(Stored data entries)

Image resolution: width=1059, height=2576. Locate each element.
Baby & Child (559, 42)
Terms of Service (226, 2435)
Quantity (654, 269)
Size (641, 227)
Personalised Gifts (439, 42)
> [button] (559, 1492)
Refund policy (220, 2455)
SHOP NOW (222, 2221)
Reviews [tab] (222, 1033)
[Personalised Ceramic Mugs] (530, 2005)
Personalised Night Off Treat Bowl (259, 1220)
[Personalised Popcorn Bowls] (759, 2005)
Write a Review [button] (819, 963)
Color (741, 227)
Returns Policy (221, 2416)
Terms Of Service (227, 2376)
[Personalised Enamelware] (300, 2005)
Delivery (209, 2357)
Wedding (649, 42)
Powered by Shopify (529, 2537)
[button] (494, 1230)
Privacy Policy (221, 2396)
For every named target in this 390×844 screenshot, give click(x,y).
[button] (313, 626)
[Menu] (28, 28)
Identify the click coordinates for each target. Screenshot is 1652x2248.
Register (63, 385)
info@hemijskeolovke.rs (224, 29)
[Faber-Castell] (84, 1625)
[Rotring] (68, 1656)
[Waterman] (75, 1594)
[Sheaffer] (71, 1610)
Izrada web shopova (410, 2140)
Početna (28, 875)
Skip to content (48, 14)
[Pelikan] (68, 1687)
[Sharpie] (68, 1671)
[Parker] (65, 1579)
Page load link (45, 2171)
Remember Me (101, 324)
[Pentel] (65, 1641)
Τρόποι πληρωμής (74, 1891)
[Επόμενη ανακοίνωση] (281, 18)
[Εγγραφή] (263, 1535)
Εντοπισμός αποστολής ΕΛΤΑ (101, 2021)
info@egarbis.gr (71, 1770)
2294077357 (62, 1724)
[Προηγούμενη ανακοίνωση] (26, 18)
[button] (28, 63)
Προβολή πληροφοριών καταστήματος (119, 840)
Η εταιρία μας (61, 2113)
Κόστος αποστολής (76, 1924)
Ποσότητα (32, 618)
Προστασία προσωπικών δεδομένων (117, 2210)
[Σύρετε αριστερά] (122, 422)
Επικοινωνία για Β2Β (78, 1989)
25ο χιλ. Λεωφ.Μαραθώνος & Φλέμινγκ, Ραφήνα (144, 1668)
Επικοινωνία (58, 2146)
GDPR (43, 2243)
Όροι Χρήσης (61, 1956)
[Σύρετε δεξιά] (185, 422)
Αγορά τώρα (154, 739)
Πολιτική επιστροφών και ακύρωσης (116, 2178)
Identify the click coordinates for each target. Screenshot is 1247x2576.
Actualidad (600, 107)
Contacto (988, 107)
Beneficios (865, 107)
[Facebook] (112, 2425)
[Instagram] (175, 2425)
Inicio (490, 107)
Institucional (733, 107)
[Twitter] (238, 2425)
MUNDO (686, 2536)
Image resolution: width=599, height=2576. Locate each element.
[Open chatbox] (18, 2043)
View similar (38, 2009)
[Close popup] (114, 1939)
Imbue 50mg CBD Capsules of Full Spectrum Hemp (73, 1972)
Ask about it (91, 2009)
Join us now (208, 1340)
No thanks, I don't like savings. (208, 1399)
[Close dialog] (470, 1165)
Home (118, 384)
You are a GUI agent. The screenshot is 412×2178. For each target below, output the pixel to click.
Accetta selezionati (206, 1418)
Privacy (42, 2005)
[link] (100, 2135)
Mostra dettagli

Required action
Please report every line among the entries that includes "button".

Result of this exercise
> [button] (559, 1492)
Write a Review [button] (819, 963)
[button] (494, 1230)
[button] (313, 626)
[button] (28, 63)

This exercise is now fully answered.